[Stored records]
....
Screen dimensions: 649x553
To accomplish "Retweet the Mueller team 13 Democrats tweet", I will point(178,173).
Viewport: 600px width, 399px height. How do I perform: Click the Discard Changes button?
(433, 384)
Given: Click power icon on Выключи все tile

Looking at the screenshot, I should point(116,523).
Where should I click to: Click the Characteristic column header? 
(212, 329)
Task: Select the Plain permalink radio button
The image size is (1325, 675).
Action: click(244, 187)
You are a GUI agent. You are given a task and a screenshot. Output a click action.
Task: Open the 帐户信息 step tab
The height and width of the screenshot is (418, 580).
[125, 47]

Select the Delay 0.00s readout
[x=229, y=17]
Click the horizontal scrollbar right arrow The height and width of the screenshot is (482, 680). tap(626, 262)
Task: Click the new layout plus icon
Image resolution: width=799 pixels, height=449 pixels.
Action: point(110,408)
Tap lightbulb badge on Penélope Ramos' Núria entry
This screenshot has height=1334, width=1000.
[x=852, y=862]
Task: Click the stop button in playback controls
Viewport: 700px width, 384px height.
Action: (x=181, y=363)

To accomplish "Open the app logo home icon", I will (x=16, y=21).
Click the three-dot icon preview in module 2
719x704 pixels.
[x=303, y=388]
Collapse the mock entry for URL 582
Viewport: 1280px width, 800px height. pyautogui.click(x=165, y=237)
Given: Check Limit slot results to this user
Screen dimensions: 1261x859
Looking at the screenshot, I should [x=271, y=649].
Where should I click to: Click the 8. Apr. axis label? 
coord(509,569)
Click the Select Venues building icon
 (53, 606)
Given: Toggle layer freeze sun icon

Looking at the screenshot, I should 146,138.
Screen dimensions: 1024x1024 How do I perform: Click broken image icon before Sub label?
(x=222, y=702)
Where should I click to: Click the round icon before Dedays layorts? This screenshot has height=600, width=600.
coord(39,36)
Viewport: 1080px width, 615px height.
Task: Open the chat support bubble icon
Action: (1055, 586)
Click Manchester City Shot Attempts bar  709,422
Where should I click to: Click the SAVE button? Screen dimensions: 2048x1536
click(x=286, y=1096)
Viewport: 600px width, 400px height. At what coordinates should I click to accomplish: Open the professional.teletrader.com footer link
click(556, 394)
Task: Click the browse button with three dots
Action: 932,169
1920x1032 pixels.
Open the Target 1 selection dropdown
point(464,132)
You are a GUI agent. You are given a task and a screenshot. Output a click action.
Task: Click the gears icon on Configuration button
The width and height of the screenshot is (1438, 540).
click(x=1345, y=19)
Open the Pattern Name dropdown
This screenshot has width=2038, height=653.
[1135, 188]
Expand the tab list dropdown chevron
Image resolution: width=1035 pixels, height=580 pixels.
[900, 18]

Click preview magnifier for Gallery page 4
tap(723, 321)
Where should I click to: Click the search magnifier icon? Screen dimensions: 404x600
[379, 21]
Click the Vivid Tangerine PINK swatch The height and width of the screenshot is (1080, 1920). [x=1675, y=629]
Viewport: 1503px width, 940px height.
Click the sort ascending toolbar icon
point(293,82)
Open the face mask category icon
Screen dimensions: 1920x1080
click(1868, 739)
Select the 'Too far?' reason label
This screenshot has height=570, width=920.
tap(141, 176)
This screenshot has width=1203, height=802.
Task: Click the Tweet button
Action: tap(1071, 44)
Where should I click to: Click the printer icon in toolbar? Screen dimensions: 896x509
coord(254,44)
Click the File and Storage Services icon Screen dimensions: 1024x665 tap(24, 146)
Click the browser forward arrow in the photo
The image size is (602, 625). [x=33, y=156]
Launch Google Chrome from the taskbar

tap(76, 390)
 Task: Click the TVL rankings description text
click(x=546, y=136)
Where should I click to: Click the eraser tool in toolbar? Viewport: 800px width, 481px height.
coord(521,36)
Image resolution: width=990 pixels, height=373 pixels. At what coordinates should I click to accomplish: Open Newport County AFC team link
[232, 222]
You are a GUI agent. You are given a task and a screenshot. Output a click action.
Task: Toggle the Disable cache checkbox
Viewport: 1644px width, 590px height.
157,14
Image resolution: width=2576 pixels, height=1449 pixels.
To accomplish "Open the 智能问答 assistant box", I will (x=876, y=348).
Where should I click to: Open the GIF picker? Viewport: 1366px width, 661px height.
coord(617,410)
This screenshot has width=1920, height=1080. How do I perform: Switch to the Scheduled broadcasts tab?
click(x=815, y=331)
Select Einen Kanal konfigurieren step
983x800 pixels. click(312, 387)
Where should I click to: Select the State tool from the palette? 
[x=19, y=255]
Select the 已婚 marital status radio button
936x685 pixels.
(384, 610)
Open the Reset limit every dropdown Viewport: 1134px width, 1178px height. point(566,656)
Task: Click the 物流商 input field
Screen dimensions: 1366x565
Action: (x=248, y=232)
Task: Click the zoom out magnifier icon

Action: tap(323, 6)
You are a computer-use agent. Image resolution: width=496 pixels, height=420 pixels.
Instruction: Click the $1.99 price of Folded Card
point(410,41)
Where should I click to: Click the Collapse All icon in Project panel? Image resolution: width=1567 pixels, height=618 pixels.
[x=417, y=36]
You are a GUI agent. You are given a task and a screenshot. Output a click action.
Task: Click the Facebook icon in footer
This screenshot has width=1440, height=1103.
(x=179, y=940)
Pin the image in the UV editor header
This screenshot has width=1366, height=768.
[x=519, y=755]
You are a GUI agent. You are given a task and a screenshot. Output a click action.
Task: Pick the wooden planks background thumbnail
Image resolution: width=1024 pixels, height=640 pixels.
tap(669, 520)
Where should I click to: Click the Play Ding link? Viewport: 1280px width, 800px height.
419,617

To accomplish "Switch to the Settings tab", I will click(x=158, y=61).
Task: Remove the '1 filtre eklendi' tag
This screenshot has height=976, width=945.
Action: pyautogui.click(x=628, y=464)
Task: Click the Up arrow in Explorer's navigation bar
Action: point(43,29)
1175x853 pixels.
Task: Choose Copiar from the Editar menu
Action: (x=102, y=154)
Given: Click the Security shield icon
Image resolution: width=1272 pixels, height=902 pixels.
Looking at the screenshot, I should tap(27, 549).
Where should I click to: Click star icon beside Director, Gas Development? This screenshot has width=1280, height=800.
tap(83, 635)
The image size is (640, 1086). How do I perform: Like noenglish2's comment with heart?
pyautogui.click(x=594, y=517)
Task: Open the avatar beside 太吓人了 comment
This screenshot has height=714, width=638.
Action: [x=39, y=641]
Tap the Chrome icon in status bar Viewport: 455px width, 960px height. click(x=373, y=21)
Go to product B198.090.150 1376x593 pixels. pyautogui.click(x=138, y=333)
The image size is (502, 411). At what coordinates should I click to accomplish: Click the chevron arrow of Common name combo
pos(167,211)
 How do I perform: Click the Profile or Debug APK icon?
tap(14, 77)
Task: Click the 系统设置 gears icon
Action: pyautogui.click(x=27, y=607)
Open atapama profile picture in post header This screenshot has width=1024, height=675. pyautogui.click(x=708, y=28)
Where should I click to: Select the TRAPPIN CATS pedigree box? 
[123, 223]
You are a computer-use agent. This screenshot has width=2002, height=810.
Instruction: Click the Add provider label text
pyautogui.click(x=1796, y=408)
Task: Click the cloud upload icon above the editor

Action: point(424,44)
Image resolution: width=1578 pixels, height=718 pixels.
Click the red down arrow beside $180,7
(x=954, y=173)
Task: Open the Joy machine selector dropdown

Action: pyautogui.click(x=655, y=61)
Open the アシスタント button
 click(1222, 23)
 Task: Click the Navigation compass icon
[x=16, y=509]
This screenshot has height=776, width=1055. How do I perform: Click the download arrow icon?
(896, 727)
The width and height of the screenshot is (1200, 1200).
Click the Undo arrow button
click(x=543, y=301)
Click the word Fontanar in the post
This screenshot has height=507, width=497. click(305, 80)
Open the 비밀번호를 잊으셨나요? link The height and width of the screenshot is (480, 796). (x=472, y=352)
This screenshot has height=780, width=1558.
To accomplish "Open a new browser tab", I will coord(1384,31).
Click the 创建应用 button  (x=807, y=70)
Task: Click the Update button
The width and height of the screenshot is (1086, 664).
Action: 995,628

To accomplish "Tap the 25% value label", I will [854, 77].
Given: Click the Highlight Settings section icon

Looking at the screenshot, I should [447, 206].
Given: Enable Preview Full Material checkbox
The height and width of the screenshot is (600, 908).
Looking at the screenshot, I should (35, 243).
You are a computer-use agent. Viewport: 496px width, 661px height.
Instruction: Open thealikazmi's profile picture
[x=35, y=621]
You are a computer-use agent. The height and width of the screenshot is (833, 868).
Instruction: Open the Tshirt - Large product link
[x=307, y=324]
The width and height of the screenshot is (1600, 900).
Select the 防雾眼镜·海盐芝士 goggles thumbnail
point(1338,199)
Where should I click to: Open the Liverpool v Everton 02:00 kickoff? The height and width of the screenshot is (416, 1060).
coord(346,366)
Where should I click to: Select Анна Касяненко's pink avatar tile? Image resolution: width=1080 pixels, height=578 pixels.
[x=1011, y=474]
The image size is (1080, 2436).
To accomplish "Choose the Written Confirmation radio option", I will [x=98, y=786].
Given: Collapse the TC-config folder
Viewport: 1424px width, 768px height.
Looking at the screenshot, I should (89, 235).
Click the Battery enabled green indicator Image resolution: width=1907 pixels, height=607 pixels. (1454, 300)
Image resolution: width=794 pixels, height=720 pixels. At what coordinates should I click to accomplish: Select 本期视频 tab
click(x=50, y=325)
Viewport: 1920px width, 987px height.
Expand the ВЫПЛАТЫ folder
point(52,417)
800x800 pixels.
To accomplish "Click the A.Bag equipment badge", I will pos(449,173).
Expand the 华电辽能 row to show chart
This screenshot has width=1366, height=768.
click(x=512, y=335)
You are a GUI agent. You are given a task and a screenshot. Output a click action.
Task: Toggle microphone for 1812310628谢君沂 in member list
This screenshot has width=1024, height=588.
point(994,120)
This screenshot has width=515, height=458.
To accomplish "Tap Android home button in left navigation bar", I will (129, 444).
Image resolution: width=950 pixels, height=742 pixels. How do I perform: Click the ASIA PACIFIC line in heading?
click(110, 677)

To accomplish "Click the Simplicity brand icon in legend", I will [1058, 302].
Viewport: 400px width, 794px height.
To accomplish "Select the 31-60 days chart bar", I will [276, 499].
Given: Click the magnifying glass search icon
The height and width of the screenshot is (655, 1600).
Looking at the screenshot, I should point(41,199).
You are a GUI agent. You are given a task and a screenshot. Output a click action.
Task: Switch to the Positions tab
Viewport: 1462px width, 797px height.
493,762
....
ACTIVITY -
If a line of the data contains "computer", it counts; report the number of such lines and nothing else.

RESPONSE BELOW -
4